I need some more days at the sea, looking for the fishes that give way to the changing season. I need to snorkel following the needlefish and their curious swimming style, while they are searching for food, chasing small silver fish till they jump out from the surface. Or to swim over a Posidonia meadow, with its leaves made white by the time and the organisms living above them. The new year will bring bright green shoots and the old brown and white leaves will be pushed by the winter storms on the beaches, protecting them from the power of the waves.

Long Posidonia leaves in September

A Posidonia meadow in September – una prateria di Posidonia in settembre

Or I simply need to enjoy the sun, not so burning now, and the marine breeze on the beaches empty again, as they were in Spring (read Summer is arriving too ) I know I have to catch ever opportunity to take a last dip and, as every year, I’m preparing myself to fight fiercely with the children. They don’t love to go to the sea when they are back to school but I want to go for as long as the weather holds!

This is Cabudanni for me and I want to harness all the power this renaissance month has.

A white Urginea flowering in September

The Urginea long flower – la lunga infiorescenza dell’Urginea

Settembre è finalmente arrivato, dopo lunghe e ripetute ondate di calore che sembravano non voler finire. La macchia mediterranea e i boschi hanno sofferto la siccità e non credo di aver mai visto, i cespugli e gli alberi così secchi: le foglie fanno un suono crepitante quando le muove il vento e cadono se le sfiori. Per fortuna, alcuni giorni fa c’è stato un temporale e abbiamo sentito il suono della pioggia, per la prima volta da mesi. Abbiamo annusato l’aria, con quel suo odore inconfondibile di bagnato, che avevamo quasi dimenticato.

Anche la luce è cambiata. La luce: è una delle cose che rende questo mese così speciale in Sardegna.
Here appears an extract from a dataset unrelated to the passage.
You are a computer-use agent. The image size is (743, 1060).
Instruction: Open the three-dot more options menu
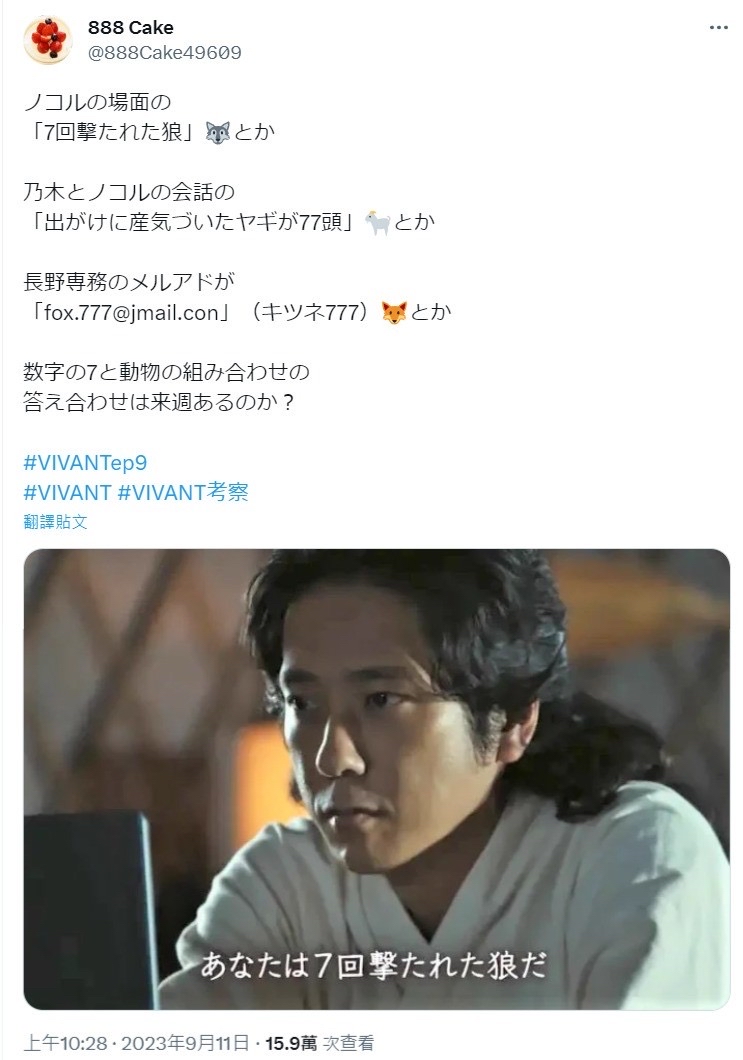point(719,28)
Il cielo è più chiaro e il paesaggio è più netto, più definito; all’orizzonte non c’è più quell’aria incandescente che sale verso l’alto, come accadeva fino a dieci giorni fa. allo stesso tempo la luce è calda, non così netta e affilata come è in primavera. E’ una luce arrotondata e il mare e i colori brillano ovunque con una sorta di indolenza.

Settembre è anche il mese del nuovo inizio: il primo vero mese nel calendario nella natura nei climi mediterranei. E così era in passato in Sardegna, quando agricoltura di sussistenza e allevamento erano le attività economiche prevalenti. Nella nostra lingua settembre è Cabudanni, letteralmente l’inizio dell’anno. Era il mese del ritorno alla vita, dopo la pausa forzata dell’aridità estiva, degli incendi e del calore. Le prime piogge consentivano di tornare a lavorare la terra, in preparazione delle semine.

Non c’è più quella società tradizionale. E settembre è ormai il segnale della fine dell’assalto dei turisti, con l’isola che ritorna ad essere quella che conosciamo, non così affollata come in luglio e agosto. Ma questa sensazione di un nuovo inizio rimane. I ragazzi sono rientrati a scuola da qualche giorno e io sto cercando di godere appieno dei pochi momenti liberi che ho. Mi serve settembre per far fronte a tutti gli impegni dei prossimi mesi.

Mi serve di trascorrere qualche altra giornata al mare, cercando quei pesci che indicano il cambio della stagione. Voglio inseguire le aguglie, con il loro nuoto curioso, mentre cercano il cibo, cacciando i piccoli pesci d’argento, fino a costringerli a saltare in superficie. O nuotare sulla prateria di Posidonia, con le foglie bianche, invecchiate e colonizzate da organismi incrostanti. Il nuovo anno porterà giovani germogli verde brillante e le vecchie foglie bianche e marroni si accumuleranno, durante le mareggiate invernali, proteggendo la spiaggia dalla forza delle onde.

O semplicemente ho bisogno di godermi un po’ di sole, ora che non brucia più e sentire l’aria fresca, nelle spiagge di nuovo vuote come in primavera (vedi anche Summer is arriving). So che devo cogliere ogni opportunità per fare un ultimo bagno e come ogni anno, sono disposta a combattere con i ragazzi per questo. A loro non piace andare al mare quando la scuola è ricominciata, ma io voglio andare fino a che il meteo me lo permette!

Questo è per me Cabudanni e voglio fare mia tutta la forza di rinascita che questo mese ha.